| Work instructions |
Copy every line of the records below word for word, without the pictures.

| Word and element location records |
• • • •

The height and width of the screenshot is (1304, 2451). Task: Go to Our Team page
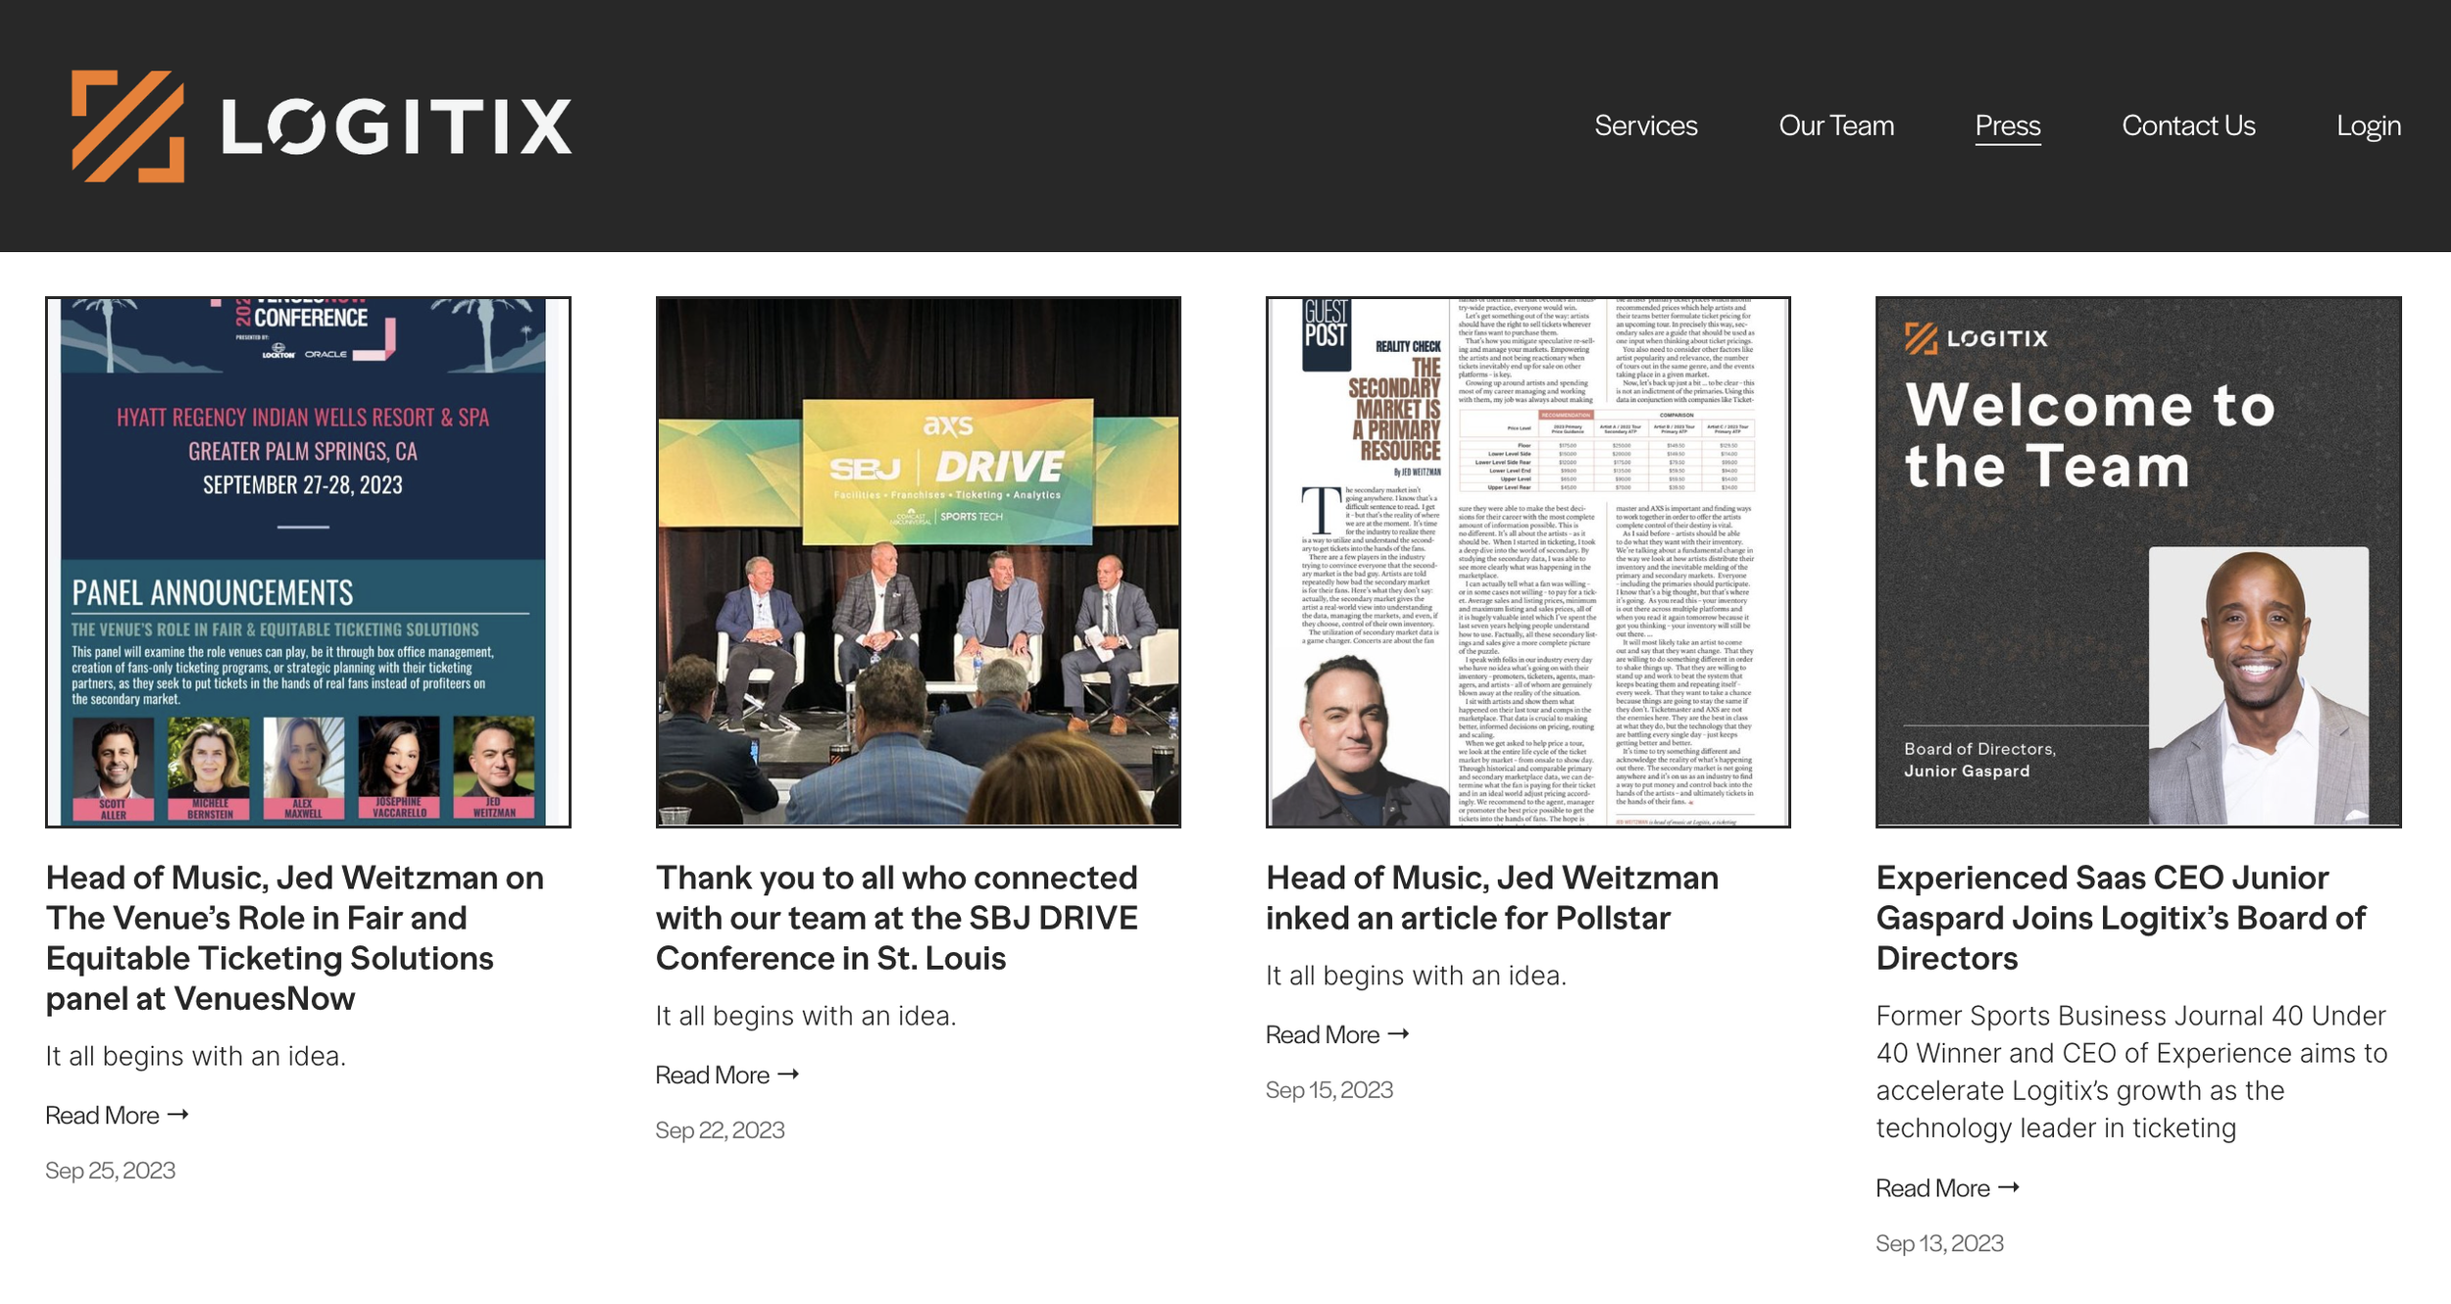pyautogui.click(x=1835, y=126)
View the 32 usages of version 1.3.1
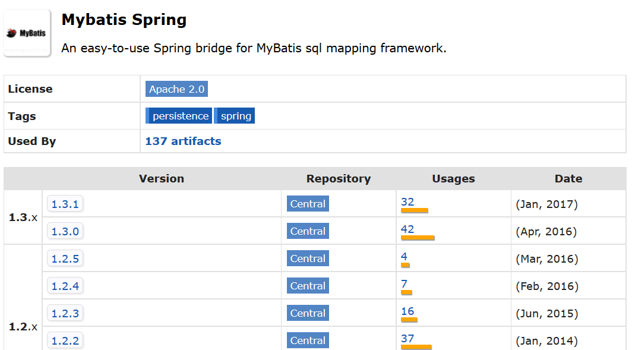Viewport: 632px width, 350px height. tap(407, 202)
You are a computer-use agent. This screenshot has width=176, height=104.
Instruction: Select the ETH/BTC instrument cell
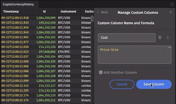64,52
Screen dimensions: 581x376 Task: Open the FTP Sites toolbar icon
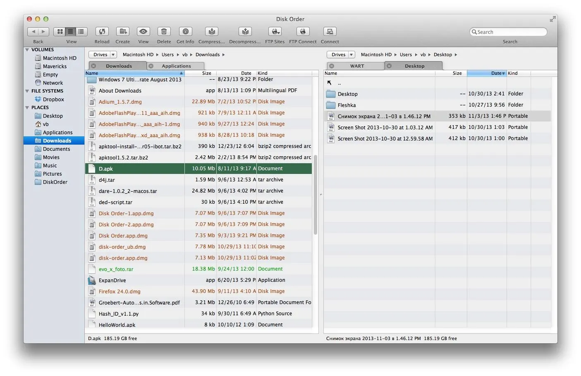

• • • •

| The output |
The height and width of the screenshot is (1304, 2451). Task: Go to Our Team page
pyautogui.click(x=1835, y=126)
View the 32 usages of version 1.3.1
Viewport: 632px width, 350px height. tap(407, 202)
You are a computer-use agent. This screenshot has width=176, height=104.
Instruction: Select the ETH/BTC instrument cell
64,52
Screen dimensions: 581x376 Task: Open the FTP Sites toolbar icon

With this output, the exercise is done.